──────── Dataset entries ────────

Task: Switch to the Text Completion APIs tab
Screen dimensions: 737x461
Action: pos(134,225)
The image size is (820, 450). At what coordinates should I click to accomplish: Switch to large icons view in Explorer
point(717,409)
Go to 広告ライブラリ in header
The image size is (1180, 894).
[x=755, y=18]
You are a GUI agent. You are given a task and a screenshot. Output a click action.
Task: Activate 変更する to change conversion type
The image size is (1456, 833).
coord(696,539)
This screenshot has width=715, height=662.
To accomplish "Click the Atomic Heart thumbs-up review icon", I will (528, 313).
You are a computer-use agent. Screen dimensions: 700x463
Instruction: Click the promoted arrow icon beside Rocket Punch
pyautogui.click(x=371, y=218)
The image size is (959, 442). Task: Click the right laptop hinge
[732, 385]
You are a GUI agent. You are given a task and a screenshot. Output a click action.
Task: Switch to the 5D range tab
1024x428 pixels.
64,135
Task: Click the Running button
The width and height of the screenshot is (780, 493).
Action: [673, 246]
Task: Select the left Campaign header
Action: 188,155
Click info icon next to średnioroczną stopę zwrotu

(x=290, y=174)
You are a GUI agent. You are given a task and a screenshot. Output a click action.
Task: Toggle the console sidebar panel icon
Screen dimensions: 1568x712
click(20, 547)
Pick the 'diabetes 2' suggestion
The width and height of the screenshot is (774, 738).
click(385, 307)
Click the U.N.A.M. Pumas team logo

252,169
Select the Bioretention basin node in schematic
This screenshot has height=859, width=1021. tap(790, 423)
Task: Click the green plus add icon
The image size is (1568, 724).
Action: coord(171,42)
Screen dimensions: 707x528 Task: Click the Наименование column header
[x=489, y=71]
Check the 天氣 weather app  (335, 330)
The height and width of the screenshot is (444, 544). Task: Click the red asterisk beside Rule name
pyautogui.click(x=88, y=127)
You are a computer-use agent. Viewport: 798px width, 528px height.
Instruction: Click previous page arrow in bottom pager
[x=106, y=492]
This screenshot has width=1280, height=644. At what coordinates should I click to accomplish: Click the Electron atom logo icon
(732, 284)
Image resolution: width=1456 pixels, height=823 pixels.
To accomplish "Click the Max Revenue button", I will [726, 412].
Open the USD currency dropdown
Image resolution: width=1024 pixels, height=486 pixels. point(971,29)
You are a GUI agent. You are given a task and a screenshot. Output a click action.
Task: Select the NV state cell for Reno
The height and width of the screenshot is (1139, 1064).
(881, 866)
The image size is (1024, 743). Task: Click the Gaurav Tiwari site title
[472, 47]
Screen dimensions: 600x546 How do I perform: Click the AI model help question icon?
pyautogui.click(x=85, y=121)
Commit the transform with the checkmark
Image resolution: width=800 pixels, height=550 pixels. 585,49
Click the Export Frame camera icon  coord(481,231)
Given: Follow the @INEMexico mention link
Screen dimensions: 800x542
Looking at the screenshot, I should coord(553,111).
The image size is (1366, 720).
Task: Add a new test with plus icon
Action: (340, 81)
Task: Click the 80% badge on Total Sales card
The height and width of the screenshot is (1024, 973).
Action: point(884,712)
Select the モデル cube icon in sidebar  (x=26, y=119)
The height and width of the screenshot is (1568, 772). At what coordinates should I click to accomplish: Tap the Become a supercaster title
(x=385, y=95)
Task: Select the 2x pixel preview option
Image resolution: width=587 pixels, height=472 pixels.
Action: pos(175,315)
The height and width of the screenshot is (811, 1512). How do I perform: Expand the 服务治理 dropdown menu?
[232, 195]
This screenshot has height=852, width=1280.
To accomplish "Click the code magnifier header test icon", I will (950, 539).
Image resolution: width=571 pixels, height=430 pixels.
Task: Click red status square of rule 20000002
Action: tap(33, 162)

────────

- **Task to carry out**: What you give back should be only the lines of the records above, starting at the line with "Instruction: Click previous" and ending at the line with "Image resolution: width=1456", restated word for word.

- **Finished exercise**:
Instruction: Click previous page arrow in bottom pager
[x=106, y=492]
This screenshot has width=1280, height=644. At what coordinates should I click to accomplish: Click the Electron atom logo icon
(732, 284)
Image resolution: width=1456 pixels, height=823 pixels.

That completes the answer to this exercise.